American Airlines CEO Robert Isom commented on Thursday that its pilots were getting a 17 percent raise, according to CNBC. Under the new agreement, approximately 15,000 pilots would get a six percent raise at signing. Then, beginning in 2023, they would get a five percent raise which would be repeated in 2024.

United Airlines has reached an agreement with its pilots to raise wages by 14 percent within 18 months.

An Air Travel Consumer report from the U.S. Department of Transportation noted a dramatic uptick in complaints over the last year, according to the Daily Mail.

The report also ranked major airlines based on the percentage of on-time arrivals. Delta Airlines was at the top followed by United and Hawaiian Airlines. Alaska Airlines and Southwest Airlines ranked next in line. Jet Blue was dead last with a 53 percent on-time arrival rating.

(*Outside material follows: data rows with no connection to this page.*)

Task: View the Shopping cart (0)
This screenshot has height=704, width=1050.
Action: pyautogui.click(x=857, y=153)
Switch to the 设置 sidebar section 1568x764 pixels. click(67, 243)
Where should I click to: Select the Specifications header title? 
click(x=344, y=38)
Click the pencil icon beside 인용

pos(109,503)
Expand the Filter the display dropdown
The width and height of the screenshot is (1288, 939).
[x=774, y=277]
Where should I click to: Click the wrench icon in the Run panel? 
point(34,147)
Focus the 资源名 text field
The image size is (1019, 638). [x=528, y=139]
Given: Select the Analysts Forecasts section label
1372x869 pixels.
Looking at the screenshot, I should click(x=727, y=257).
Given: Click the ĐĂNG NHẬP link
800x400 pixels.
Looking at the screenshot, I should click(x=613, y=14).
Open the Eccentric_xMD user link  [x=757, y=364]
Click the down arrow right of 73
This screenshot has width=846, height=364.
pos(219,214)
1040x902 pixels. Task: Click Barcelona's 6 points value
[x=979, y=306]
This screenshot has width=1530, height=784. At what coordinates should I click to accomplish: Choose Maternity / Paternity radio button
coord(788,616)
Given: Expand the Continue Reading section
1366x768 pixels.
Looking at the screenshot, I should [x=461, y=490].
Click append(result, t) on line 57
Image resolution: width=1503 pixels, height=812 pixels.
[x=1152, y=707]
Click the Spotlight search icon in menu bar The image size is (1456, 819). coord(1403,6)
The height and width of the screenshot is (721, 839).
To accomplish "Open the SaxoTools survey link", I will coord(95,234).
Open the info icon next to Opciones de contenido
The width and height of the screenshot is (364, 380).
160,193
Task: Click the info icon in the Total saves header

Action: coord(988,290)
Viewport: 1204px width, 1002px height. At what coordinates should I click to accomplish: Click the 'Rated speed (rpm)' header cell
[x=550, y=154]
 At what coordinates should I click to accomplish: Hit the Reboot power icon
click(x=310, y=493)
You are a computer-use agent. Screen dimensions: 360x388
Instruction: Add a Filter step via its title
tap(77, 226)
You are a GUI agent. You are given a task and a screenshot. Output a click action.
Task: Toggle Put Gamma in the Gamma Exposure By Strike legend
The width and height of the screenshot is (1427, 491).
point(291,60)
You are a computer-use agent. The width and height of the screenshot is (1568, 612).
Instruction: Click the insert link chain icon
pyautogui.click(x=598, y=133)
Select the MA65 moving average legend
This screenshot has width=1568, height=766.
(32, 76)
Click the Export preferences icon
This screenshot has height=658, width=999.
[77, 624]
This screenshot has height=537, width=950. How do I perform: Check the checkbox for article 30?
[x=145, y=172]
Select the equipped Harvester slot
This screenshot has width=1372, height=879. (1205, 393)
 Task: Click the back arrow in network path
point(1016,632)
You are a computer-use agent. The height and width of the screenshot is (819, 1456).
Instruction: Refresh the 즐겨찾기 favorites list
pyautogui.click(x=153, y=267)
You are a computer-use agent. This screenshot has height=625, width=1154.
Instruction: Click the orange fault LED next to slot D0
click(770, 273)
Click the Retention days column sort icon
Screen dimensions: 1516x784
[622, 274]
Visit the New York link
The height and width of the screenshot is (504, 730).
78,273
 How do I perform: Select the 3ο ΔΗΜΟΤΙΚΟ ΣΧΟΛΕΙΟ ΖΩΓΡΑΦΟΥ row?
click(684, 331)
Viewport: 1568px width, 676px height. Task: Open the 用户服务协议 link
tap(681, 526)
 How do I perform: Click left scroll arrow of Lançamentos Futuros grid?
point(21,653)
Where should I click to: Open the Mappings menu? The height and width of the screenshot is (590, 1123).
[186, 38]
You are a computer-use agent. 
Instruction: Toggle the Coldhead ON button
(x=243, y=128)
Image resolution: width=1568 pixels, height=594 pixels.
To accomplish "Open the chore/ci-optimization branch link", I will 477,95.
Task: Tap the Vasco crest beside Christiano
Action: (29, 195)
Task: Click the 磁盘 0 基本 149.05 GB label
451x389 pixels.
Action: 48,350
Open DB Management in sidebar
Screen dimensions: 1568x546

The Biden administration is blaming the airlines, asserting that after they received billions in stimulus money to keep afloat during the pandemic, delays shouldn’t be happening.

Sen. Bernie Sanders is demanding that D.C. fine airlines $55,000 per passenger for every flight cancelation they know can’t be fully staffed. He also said the DOT should impose a $15,000 fine per passenger facing extended delays on domestic and international flights.

“The American people are sick of airlines ripping them off, canceling flights at the last minute, and delaying flights for hours on end,” he proclaimed. “Given all of the generous taxpayer support that has been provided to the airline industry, all of us have a responsibility to make sure that passengers and crew members are treated with respect, not contempt.”